Women, who made up 75 percent of Bletchley Park’s staff by the end of the war, were recruited to do jobs at all levels, from clerical tasks to helping break German codes.

Throughout her later career, she strove to gain recognition for women who had served the Allied cause during the war.

“Is it too late to put right this wrong?” she asked in a House of Lords debate on the issue in 2011.

People at Bletchley worked in small, isolated groups and were discouraged from socializing. Lady Trumpington remembered mixing only with those who were transported together between Bletchley and their lodgings. But, she said, this did not keep her from taking frequent trips to London on days off and dancing the night away.

After the war, eager to see the United States, she moved to New York in 1952 and shared an apartment above the Stork Club, at the time the most famous night spot in the country. In a 2014 interview to mark the release of her memoir, she recalled having so little money in those days that she would rummage through the bins at the back of the club for “handbags and all sorts of lovely things.”

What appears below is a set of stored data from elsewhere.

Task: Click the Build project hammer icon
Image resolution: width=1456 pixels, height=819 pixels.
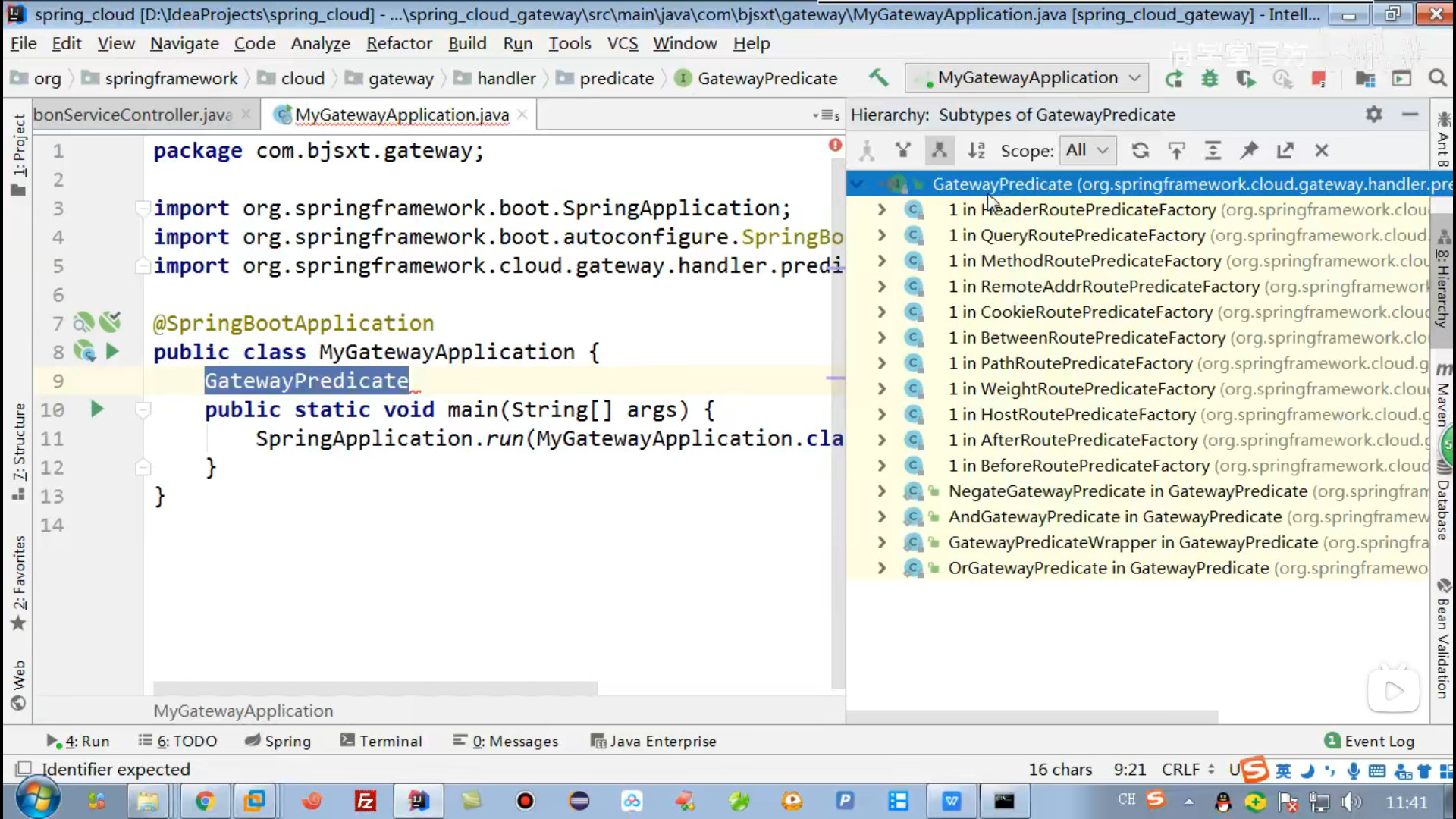Action: pyautogui.click(x=878, y=78)
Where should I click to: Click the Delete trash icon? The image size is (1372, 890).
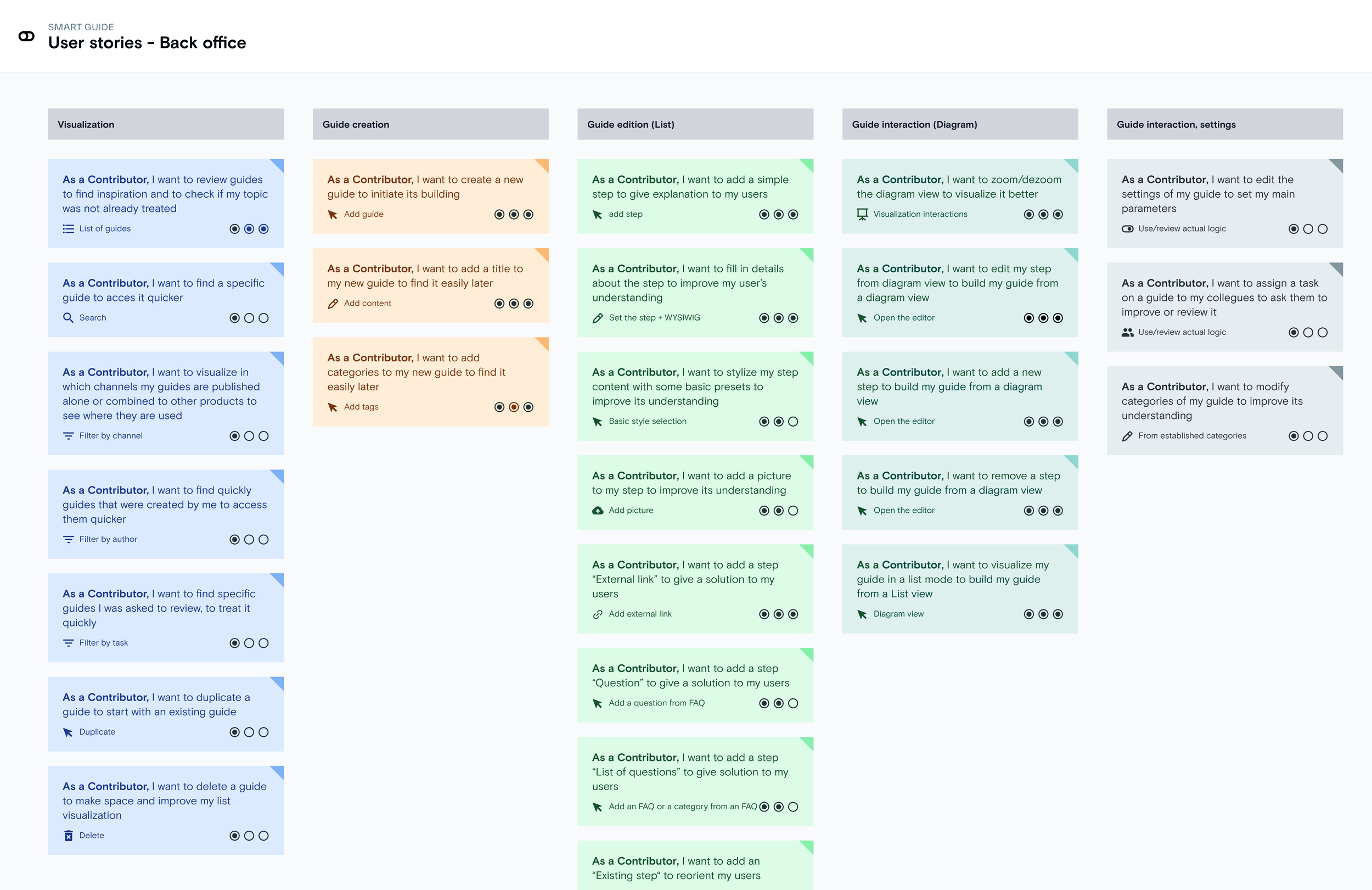[68, 836]
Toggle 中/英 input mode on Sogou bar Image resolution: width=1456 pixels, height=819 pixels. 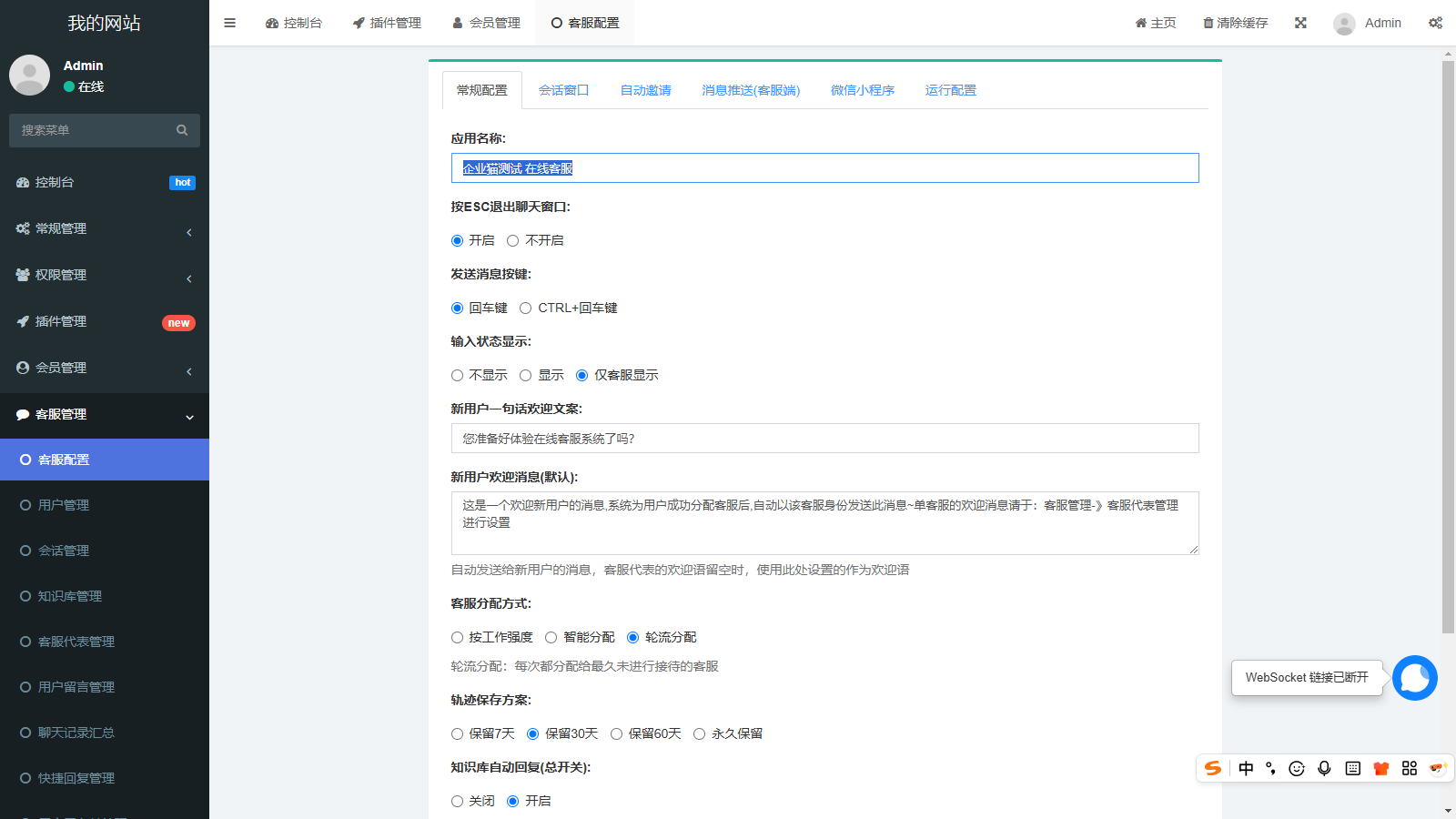click(x=1245, y=768)
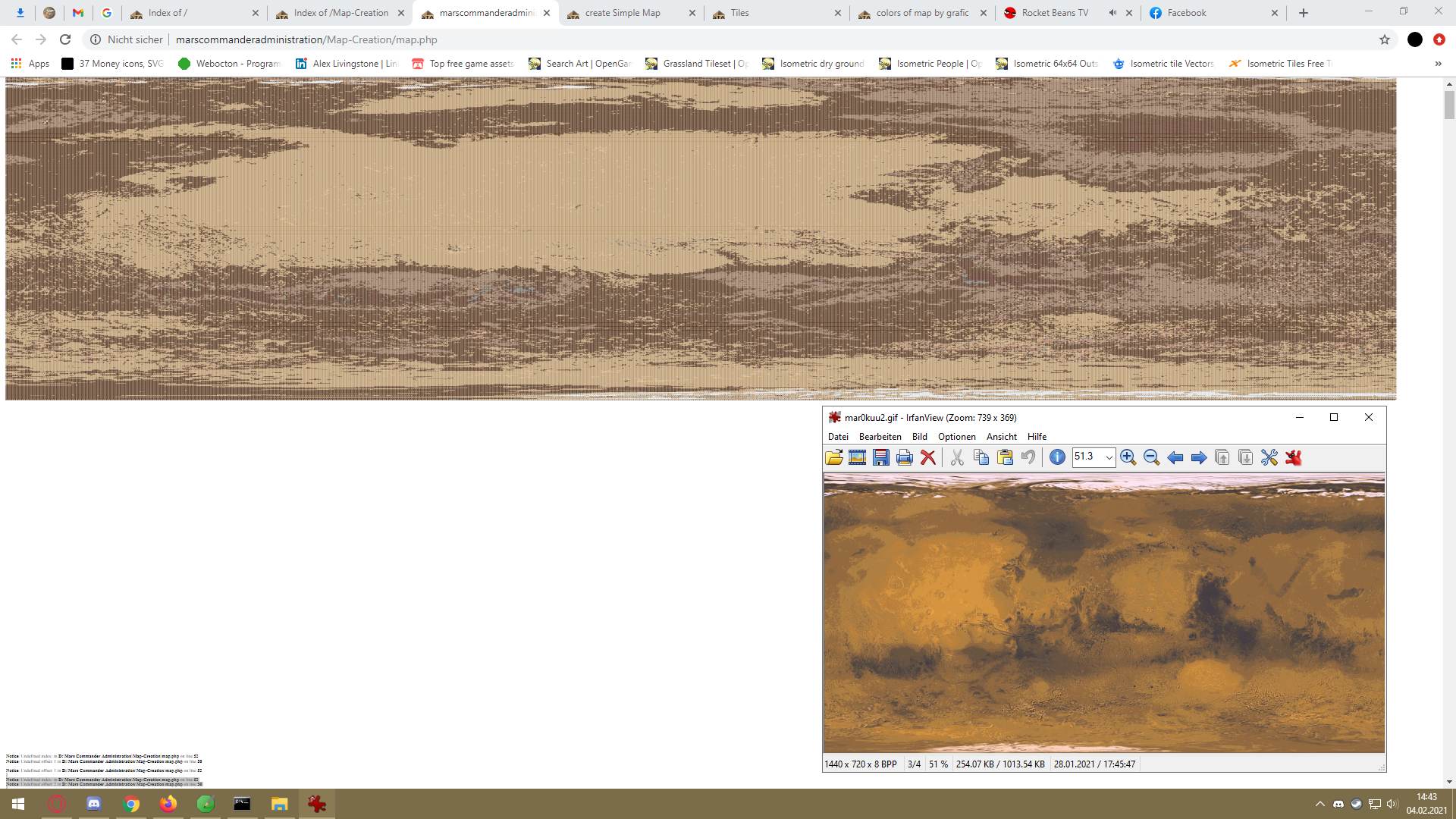The height and width of the screenshot is (819, 1456).
Task: Bookmark this page with the star
Action: tap(1385, 39)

Still, she got caught up in New York’s cafe society and became a sought-after guest whose party trick was tap-dancing on tables.

Lady Trumpington said she would not have moved back to Britain if she hadn’t met her future husband, Alan Barker, a master at Eton, the boys’ boarding school, during her New York sojourn. He was on a fellowship at Yale at the time. He later led schools in Cambridge and London.

“Heaven knows!” she said. “Me, the flop at school. Who’d have thought I’d end up marrying a headmaster?”

During her husband’s tenure at the Leys School in Cambridge, Lady Trumpington kept up her society habits. “I smoked and drank and did everything naughty,” she said.

Once, when presenting awards to Leys athletes, she jumped fully clothed into the school’s swimming pool, followed by the students. “My husband was furious,” she said.

Lady Trumpington was elected the Cambridge City Council as a Conservative in 1963 and held her seat for a decade. She was also mayor, for a one-year term. Her appointment to the House of Lords in 1980 followed two unsuccessful campaigns for a seat in the House of Commons. (She apparently took the name Trumpington from a village outside Cambridge.)

She attended most sessions of the House of Lords until she retired in 2017, the day after she turned 95. She championed brevity in debates. “Their lordships do go on and on, and it is quite unnecessary,” she once said.

Her husband died in 1988. She is survived by her son.

In 2014, Lady Trumpington led a debate about renovations at Bletchley Park, in which Martha Lane Fox, then the youngest female peer, participated.

At the end of the session, Ms. Lane Fox said on Twitter on Tuesday, Lady Trumpington thanked her for a “good contribution, mercifully short.” She also remembered Lady Trumpington asking her to tea and telling her, “Don’t take this lot as seriously as they take themselves.”

“You look back at Bletchley Park and you see that it was just assumed that men and women would be able to do the work equally,” Ms. Lane Fox said in a phone interview on Tuesday, discussing the importance of the wartime code-breakers and Lady Trumpington’s work.

Lady Trumpington observed in 2014 that “life only really began when I went to Bletchley.”

“That’s when I made my real friends,” she said, “and it was exciting being a part of something important.”